* _MATERIAL SHOWN_
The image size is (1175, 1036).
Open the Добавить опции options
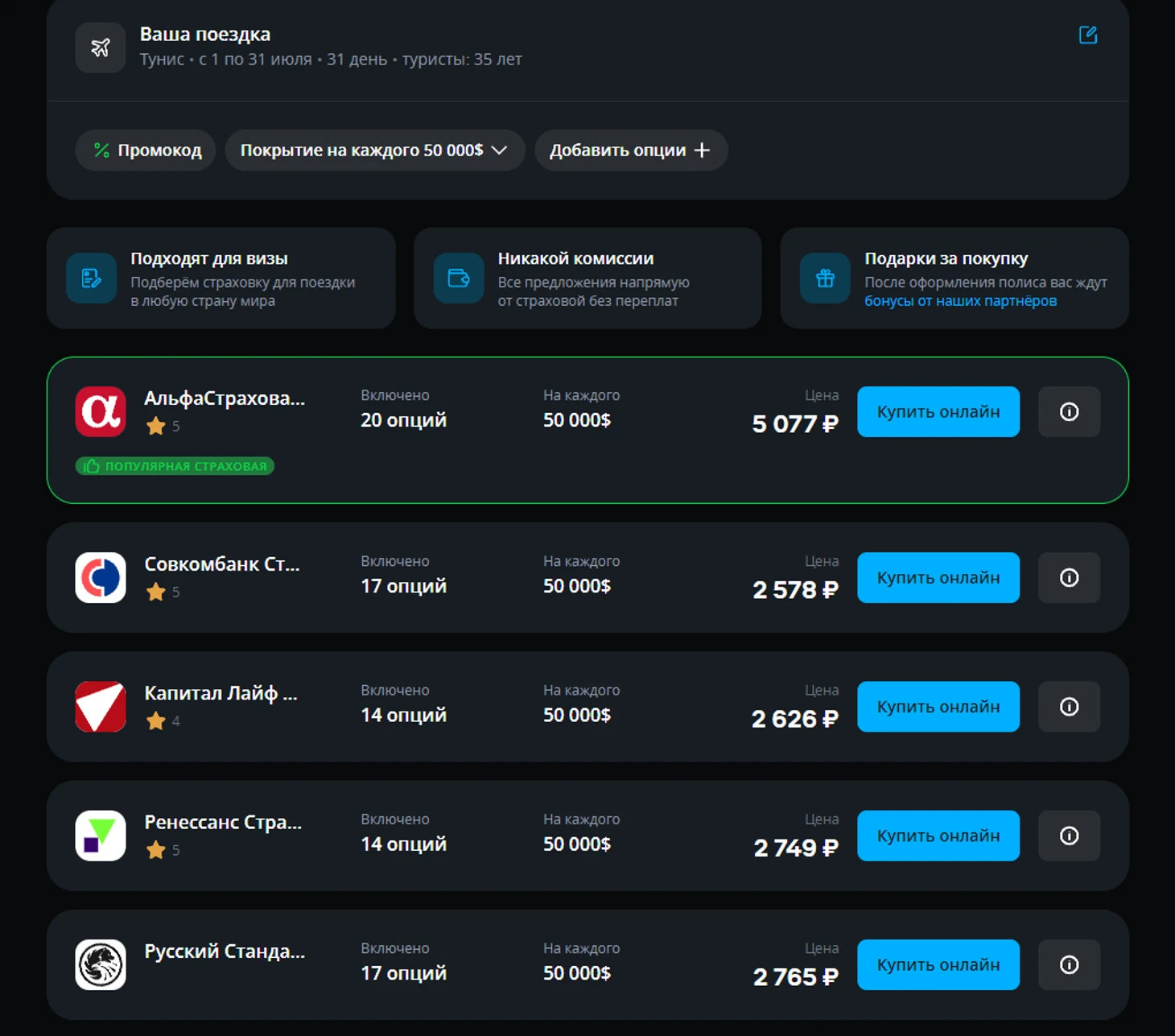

* * *

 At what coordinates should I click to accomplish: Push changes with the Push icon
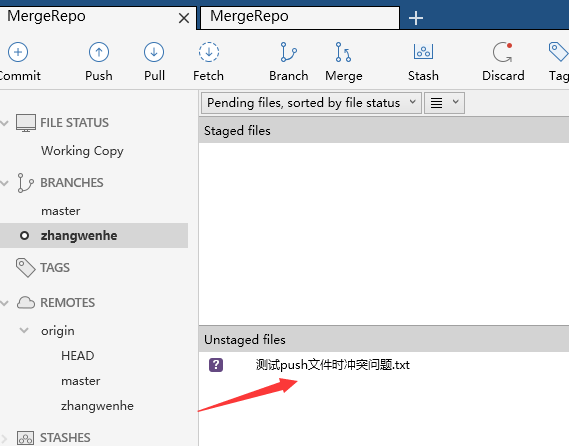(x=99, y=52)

==

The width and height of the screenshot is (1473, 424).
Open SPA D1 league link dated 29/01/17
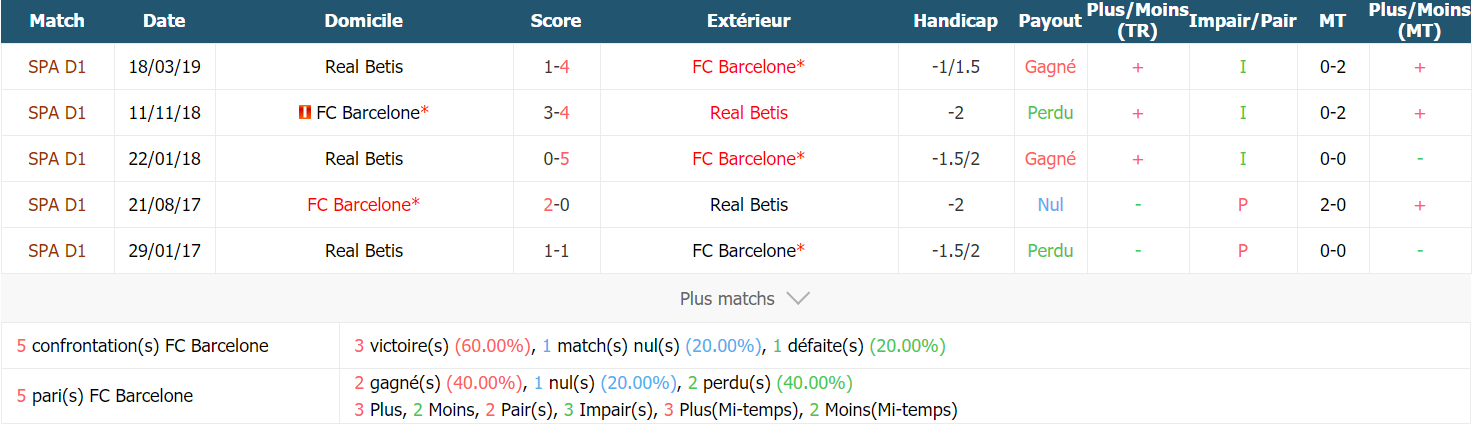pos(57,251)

* _GIVEN PROBLEM_
Write out the lines starting at the one containing "At what coordinates" and ending at the one containing "(x=99, y=52)", leaving the pictures out.

* _EXERCISE OUTPUT_
 At what coordinates should I click to accomplish: Push changes with the Push icon
(x=99, y=52)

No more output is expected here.